### Description of the task
In the data below, find the line that contains "Given: Show All time zoom range" and the line that contains "Go to question". Copy both, plus every line between them, exactly.
==== Records for this task
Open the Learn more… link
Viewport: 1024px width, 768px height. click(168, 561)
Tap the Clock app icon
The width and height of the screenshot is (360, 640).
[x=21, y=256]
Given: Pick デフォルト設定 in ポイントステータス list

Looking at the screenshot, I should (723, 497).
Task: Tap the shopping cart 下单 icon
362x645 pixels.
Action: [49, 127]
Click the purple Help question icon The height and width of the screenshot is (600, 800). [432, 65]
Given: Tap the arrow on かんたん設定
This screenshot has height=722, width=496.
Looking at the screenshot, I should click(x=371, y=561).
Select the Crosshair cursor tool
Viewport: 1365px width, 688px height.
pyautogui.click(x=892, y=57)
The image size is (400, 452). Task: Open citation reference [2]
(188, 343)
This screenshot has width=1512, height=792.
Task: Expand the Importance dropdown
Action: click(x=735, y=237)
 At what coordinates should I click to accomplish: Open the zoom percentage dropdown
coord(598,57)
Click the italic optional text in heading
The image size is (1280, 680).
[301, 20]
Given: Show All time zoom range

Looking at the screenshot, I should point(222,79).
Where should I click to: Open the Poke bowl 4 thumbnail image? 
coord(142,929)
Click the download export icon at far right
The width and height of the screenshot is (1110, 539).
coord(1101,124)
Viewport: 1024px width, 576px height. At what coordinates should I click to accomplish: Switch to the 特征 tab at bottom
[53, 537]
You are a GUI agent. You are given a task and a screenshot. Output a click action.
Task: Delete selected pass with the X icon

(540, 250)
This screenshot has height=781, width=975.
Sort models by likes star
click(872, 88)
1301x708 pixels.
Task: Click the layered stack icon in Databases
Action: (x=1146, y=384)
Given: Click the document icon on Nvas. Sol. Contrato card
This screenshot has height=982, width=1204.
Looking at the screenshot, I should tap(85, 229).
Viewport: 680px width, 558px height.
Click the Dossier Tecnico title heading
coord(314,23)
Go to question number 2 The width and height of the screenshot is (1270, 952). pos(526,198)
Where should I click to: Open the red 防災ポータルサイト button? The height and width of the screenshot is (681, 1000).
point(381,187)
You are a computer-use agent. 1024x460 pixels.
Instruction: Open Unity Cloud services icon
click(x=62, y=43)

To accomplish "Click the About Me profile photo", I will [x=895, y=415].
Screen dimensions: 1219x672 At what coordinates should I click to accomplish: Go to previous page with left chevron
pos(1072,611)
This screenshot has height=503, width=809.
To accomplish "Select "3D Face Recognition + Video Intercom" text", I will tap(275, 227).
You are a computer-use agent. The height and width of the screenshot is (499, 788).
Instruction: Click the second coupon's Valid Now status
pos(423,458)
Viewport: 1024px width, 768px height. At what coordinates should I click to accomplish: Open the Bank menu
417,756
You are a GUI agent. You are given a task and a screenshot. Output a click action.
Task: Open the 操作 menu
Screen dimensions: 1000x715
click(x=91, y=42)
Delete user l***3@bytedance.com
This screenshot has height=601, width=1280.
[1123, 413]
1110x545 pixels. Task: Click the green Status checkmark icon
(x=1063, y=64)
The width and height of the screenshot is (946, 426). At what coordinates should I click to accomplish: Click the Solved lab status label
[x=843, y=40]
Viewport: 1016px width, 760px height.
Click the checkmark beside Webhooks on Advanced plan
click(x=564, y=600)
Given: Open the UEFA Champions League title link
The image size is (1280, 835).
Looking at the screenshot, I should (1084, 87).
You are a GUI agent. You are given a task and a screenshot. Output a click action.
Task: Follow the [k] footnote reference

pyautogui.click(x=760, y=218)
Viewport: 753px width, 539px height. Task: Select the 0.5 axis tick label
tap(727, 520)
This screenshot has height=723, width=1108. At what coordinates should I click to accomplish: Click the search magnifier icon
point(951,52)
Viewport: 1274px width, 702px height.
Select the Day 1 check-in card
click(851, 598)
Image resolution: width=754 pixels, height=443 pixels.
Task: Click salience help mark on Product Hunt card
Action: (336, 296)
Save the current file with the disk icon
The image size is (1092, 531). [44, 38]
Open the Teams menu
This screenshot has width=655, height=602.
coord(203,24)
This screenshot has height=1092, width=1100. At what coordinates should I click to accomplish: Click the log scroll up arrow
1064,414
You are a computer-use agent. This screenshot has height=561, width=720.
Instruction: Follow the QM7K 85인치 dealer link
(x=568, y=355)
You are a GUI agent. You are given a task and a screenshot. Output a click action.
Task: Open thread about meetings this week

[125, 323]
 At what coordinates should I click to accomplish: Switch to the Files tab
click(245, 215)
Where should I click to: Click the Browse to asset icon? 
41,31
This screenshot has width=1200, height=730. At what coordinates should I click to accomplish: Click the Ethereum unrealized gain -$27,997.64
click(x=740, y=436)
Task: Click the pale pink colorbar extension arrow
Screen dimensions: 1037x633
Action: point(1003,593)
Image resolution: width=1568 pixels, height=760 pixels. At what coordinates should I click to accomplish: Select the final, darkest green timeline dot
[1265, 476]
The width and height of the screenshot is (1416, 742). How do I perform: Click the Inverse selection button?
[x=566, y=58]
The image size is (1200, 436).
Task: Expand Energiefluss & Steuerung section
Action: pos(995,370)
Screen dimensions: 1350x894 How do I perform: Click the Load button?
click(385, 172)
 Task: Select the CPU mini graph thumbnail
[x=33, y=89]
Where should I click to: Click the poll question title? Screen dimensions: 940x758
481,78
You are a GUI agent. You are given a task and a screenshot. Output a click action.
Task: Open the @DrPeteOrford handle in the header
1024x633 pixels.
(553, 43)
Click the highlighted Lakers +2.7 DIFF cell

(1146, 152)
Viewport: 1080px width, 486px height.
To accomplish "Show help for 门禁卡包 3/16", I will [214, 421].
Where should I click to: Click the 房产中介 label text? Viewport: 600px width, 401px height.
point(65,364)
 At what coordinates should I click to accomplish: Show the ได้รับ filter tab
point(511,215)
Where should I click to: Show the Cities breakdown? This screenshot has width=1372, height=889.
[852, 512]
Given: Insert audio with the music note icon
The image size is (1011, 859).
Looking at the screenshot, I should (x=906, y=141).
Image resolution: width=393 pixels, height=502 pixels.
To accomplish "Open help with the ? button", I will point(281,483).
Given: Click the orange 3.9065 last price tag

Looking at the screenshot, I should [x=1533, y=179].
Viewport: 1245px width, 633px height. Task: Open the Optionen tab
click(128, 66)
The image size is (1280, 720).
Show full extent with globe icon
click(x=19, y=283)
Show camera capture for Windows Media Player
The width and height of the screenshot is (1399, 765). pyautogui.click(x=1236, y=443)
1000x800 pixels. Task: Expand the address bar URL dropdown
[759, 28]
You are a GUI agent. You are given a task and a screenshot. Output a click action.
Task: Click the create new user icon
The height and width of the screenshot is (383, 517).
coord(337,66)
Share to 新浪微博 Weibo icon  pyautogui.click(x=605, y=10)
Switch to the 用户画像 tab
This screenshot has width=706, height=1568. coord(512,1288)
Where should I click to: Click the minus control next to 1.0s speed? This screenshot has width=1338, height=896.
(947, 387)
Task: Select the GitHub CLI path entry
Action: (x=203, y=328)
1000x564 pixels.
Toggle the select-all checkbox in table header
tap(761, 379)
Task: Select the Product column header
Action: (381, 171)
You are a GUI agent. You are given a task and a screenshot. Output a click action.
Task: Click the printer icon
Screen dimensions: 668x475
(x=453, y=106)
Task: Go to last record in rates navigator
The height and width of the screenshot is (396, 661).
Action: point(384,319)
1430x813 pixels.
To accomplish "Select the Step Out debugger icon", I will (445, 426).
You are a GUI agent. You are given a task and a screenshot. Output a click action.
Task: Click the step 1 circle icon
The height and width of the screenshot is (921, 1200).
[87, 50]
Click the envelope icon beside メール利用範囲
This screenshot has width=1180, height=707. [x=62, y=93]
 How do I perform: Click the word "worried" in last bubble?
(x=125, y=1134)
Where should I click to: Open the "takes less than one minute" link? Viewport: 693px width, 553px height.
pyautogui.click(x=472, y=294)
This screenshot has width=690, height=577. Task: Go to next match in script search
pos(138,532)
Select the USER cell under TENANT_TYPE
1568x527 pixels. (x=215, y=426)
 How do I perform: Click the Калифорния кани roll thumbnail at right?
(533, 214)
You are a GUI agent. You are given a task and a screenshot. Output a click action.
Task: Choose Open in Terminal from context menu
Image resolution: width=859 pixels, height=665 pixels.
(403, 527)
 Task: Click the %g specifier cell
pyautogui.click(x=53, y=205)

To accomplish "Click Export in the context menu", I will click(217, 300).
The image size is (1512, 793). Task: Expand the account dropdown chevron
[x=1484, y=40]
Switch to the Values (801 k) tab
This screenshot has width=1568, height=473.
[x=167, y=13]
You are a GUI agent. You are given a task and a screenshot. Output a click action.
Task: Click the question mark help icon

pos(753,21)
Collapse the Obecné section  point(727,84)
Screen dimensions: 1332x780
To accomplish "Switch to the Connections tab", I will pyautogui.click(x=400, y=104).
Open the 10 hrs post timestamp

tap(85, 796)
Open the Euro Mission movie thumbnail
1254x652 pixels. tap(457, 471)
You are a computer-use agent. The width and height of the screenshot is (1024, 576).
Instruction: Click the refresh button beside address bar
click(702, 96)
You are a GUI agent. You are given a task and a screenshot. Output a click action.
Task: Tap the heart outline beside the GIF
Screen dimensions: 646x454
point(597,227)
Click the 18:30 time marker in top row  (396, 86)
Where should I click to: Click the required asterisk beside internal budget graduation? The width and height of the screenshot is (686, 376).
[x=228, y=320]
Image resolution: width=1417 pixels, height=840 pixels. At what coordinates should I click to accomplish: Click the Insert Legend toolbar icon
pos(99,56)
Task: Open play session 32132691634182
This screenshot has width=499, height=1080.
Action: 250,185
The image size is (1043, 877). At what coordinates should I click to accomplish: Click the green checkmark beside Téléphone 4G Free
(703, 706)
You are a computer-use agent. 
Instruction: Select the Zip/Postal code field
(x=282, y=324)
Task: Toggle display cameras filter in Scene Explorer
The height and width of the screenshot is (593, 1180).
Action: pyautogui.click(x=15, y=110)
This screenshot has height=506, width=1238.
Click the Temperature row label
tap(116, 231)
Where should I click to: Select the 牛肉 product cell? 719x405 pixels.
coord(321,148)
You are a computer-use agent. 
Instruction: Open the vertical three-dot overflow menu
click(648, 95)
========
### Your response
Given: Show All time zoom range

Looking at the screenshot, I should point(222,79).
Where should I click to: Open the Poke bowl 4 thumbnail image? 
coord(142,929)
Click the download export icon at far right
The width and height of the screenshot is (1110, 539).
coord(1101,124)
Viewport: 1024px width, 576px height. At what coordinates should I click to accomplish: Switch to the 特征 tab at bottom
[53, 537]
You are a GUI agent. You are given a task and a screenshot. Output a click action.
Task: Delete selected pass with the X icon

(540, 250)
This screenshot has height=781, width=975.
Sort models by likes star
click(872, 88)
1301x708 pixels.
Task: Click the layered stack icon in Databases
Action: (x=1146, y=384)
Given: Click the document icon on Nvas. Sol. Contrato card
This screenshot has height=982, width=1204.
Looking at the screenshot, I should tap(85, 229).
Viewport: 680px width, 558px height.
Click the Dossier Tecnico title heading
coord(314,23)
Go to question number 2 The width and height of the screenshot is (1270, 952). pos(526,198)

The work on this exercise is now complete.